# PC World's Top Projectors for Your Home Theater



## mechman (Feb 8, 2007)

While I've always been more of a 'functional' guy over 'cool', I figured some may enjoy this article. Me? I think it's ridiculous to place something in the top ten because it has rounded corners. And granted, the Optoma Pico is cool but hardly functional. 

In case anyone's wondering, the link I clicked on to get to the article was "Top Projectors for Your Home Theater", which brought me to the top 10 coolest projectors. :scratch: It was in their weekly newsletter.



> Top Projectors for Your Home Theater
> 
> You can have your plasmas and LCDs, your CRTs and rear-projection DLPs. When it comes to watching a really big picture on the wall, I'll take a projector. Dollar for dollar and inch for inch, these devices are best deal in home entertainment. This week we show you the best, most stylish projectors that we've seen in months--plus a couple user favorites.

=-=-=-=-=

ACTIVITY LIST:
(1) Write out the part of the PC World projector post from "In case anyone's" to "couple user favorites.".
(2) Answer these questions about the PC World projector post:
(a) Which projector does the poster call cool but hardly functional?
(b) Where did the link to the article appear?
(c) According to the quoted article, what are projectors the best deal in?
(3) Extend the PC World projector post, starting after its last sentence.
The lines that follow the PC World projector post are not needed here.

COLLECTED DATA:
=-=-=-=-=

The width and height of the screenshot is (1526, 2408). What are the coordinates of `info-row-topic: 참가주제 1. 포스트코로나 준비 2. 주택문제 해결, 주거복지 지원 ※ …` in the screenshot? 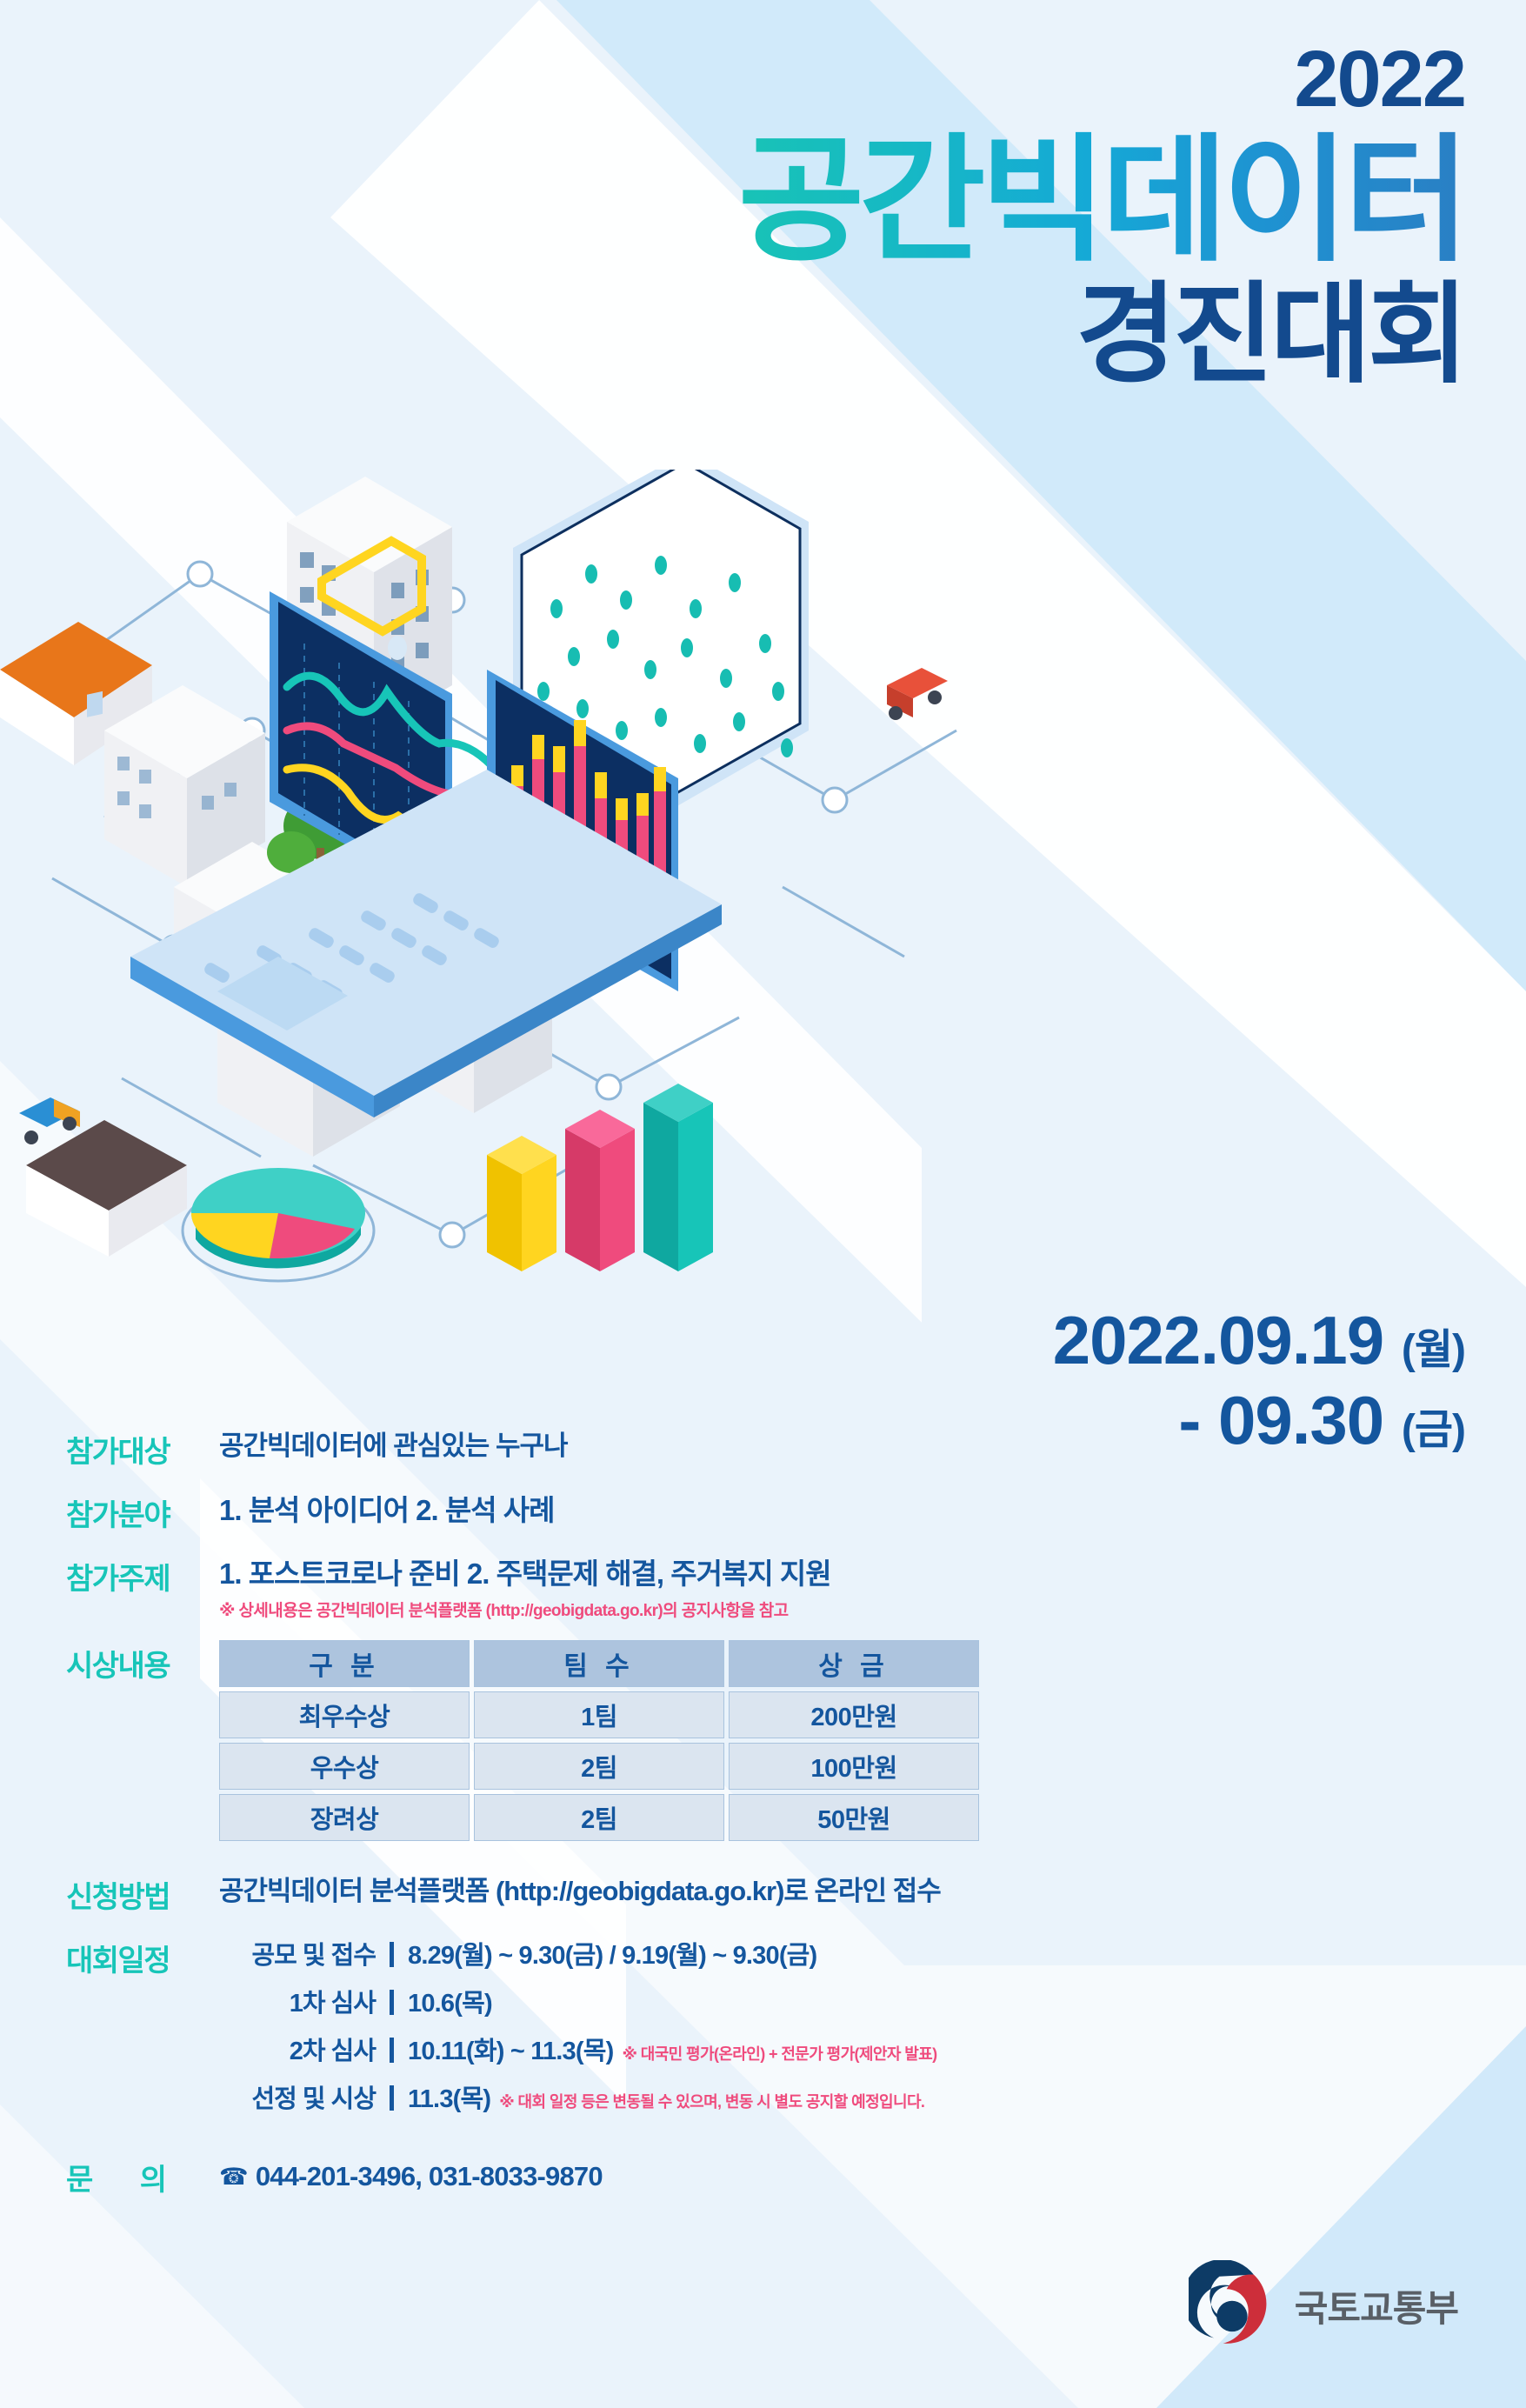 It's located at (762, 1587).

=-=-=-=-=

ANSWERS PER TASK:
(1)
In case anyone's wondering, the link I clicked on to get to the article was "Top Projectors for Your Home Theater", which brought me to the top 10 coolest projectors. :scratch: It was in their weekly newsletter.



> Top Projectors for Your Home Theater
> 
> You can have your plasmas and LCDs, your CRTs and rear-projection DLPs. When it comes to watching a really big picture on the wall, I'll take a projector. Dollar for dollar and inch for inch, these devices are best deal in home entertainment. This week we show you the best, most stylish projectors that we've seen in months--plus a couple user favorites.

(2)
(a) The Optoma Pico
(b) In their weekly newsletter
(c) Home entertainment

(3)
It's a good thing folks don't use PC World for advice on home theater!


----------



## Prof. (Oct 20, 2006)

They have have a weird idea of what's cool..:dumbcrazy:
Some of them look down right ugly..particularly the Epson's..:thumbsdown:


----------



## mechman (Feb 8, 2007)

Prof. said:


> They have have a weird idea of what's cool..:dumbcrazy:
> Some of them look down right ugly..particularly the Epson's..:thumbsdown:


Yeah they're definitely not a good source for anyone looking into home theater. :thumbsdown:


----------



## akan101 (Sep 14, 2009)

I also don`t like the serial given by PC world.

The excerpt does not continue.